Balacontano looked at her, distracted, then seemed to collect himself. He spoke patiently. “This is old Paolo I’m talking about. He was retired. Don’t get me wrong, though; Castiglione was still a very important man. In the old days he used to run Chicago. I don’t know how old he was ten years ago, but he had to be in his late eighties. He lived in a big brick house at the edge of Las Vegas because it was supposed to be good for his emphysema. Vegas was under a truce. All the families had business there, and anybody could go there. Castiglione was one of the old ones—strong, didn’t know what pity was. When he retired, he had generations of enemies. You should have seen the place he had there. From the street all you could see was a big wall. When you got through the gate it looked like the Maginot line. There were floodlights and windows like slits in a pillbox. I wouldn’t be able to swear he didn’t have the place booby-trapped too. Somebody new bought it a few years ago, and I wouldn’t be surprised if someday they flipped a switch in the den and half the lawn blew up.
“Anyway, it’s late at night, and this character has just finished turning my friends’ little ambush into what looked like a busy day on the Eastern front. But he doesn’t go away. Instead he takes a little drive over to Castiglione’s. The rest of it nobody knows much about, because everybody there is, as usual, dead. This includes old Castiglione, his four bodyguards and—get this—a special agent of the FBI who just happened to be there because his job was to sit in a car down the street and take pictures of everybody who came to the old man’s house.
“So when I wake up the next morning, not only is Senator Claremont still dead, but so are five or six men who worked for me, and the lawyer who set up some corporations for me and who hid Arthur Fieldston so he couldn’t accept a subpoena.

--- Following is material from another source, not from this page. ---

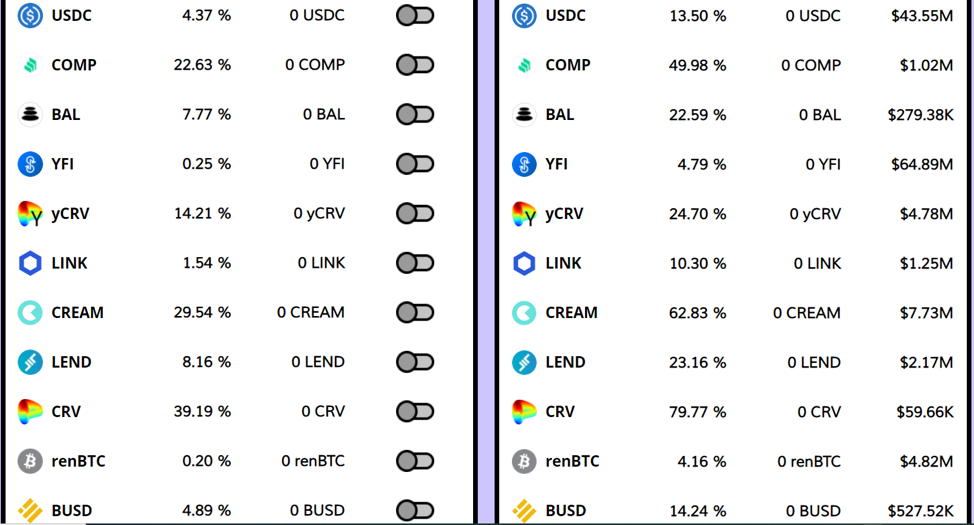The image size is (974, 525).
Task: Click the CRV token icon in right panel
Action: point(524,411)
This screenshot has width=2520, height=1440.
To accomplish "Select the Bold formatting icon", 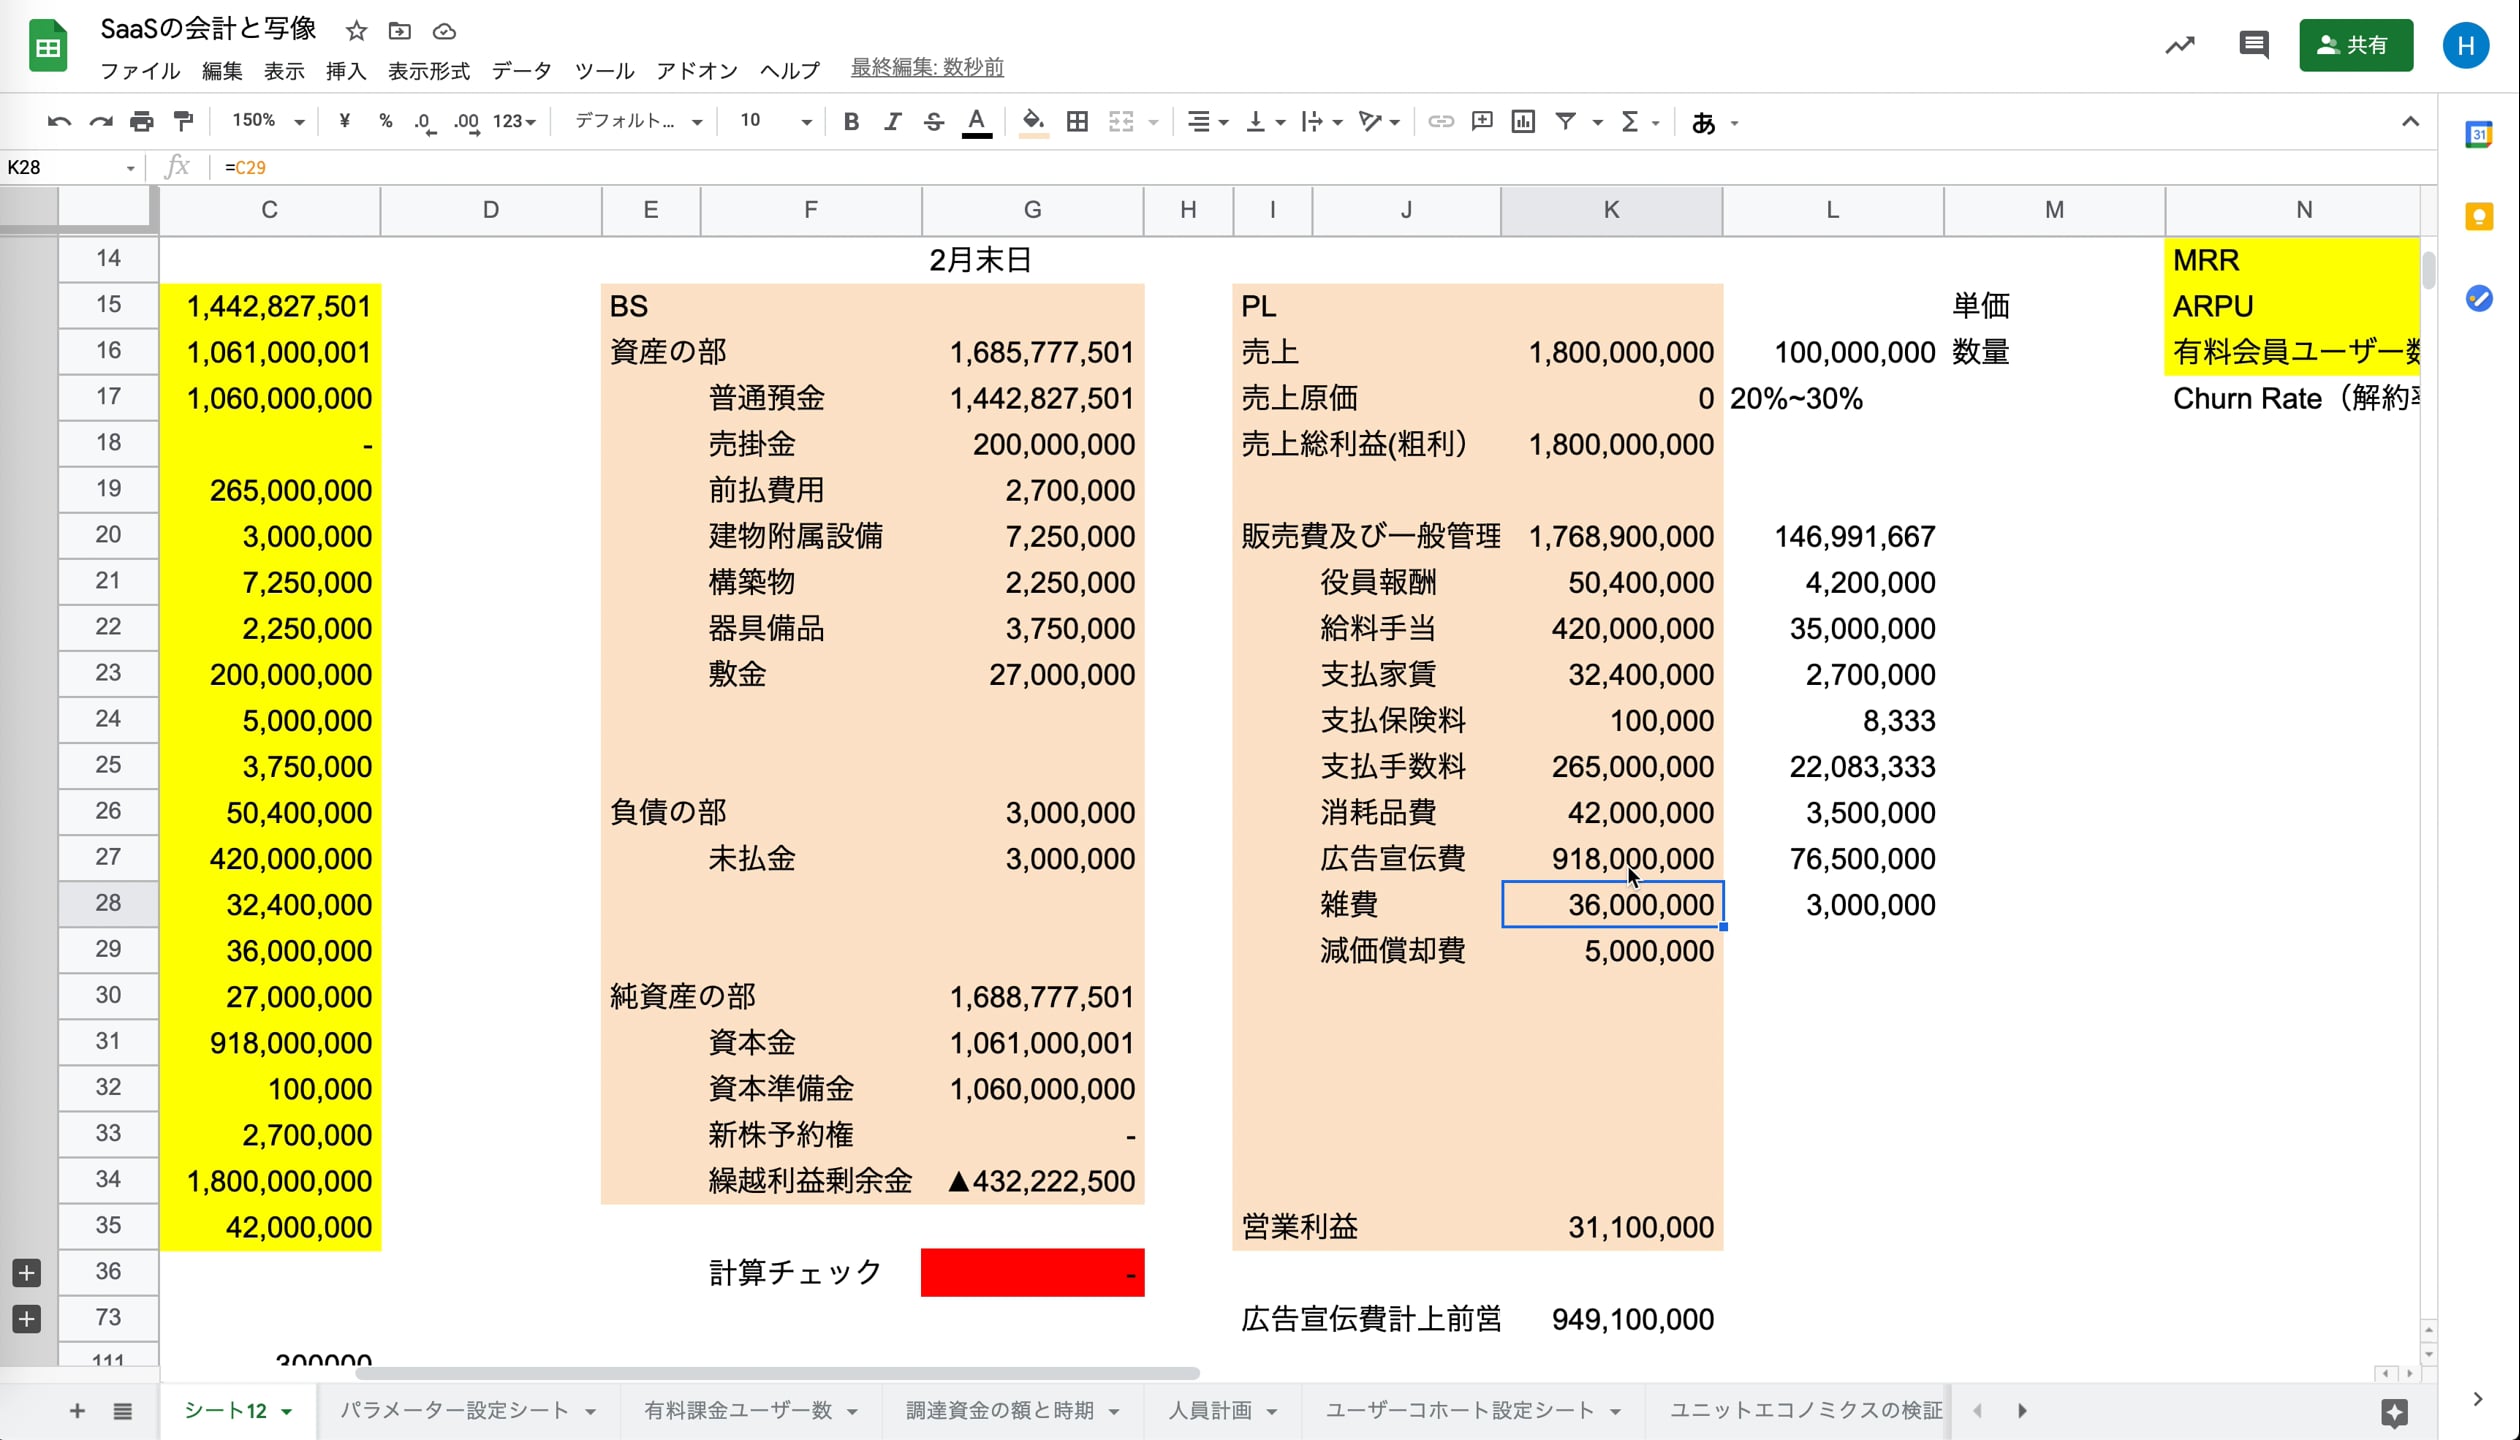I will (851, 121).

So I’ve got millions of dollars in accounts that only Arthur Fieldston can sign on, and no living people on the spot to find him, and my little tax problem has turned into a multiple-murder case involving a federal officer. Then around noon things got ugly. I didn’t get any phone calls; I got visitors. All day and most of the night, lots of very important men pulled into my driveway and came into my parlor and sat in my chairs and asked me what the hell I was doing breaking a truce that had kept Las Vegas open for forty years. Some of them thought I’d killed Castiglione, some of them didn’t know what to think, but all of them knew that when the sun came up in Vegas there were about a dozen corpses lying around out there, and that maybe half of them belonged to me and the others were Castiglione’s.” Balacontano seemed to be out of breath, but he added quickly, “Except for the federal cop, who was going to attract such an army of federal undercover types that even the pay phones would be tapped for the next hundred years.”
“Why did he go to Castiglione’s? Did he think Orloff was working for Castiglione?”
“Hell, no,” said Balacontano. “He did it because he knew it was going to create confusion. And it worked. To tell you the truth, I don’t think he had any idea who those guys were working for. But he was sure that as soon as the newspapers printed their names, there’d be people a whole lot scarier than he was who would know. The thing that scared me wasn’t who showed up at my house; it was who didn’t. I spent the next few days kissing powerful asses because I was going to need them on my side if things blew up. Even after I did, it was a near thing.”
Elizabeth prompted him. “What did you do about the killer?”
Balacontano studied the little woman who sat across from him and had a thought, but then dismissed it. She was a bureaucrat. “I did what anybody would do. I hunted him with everything I had.”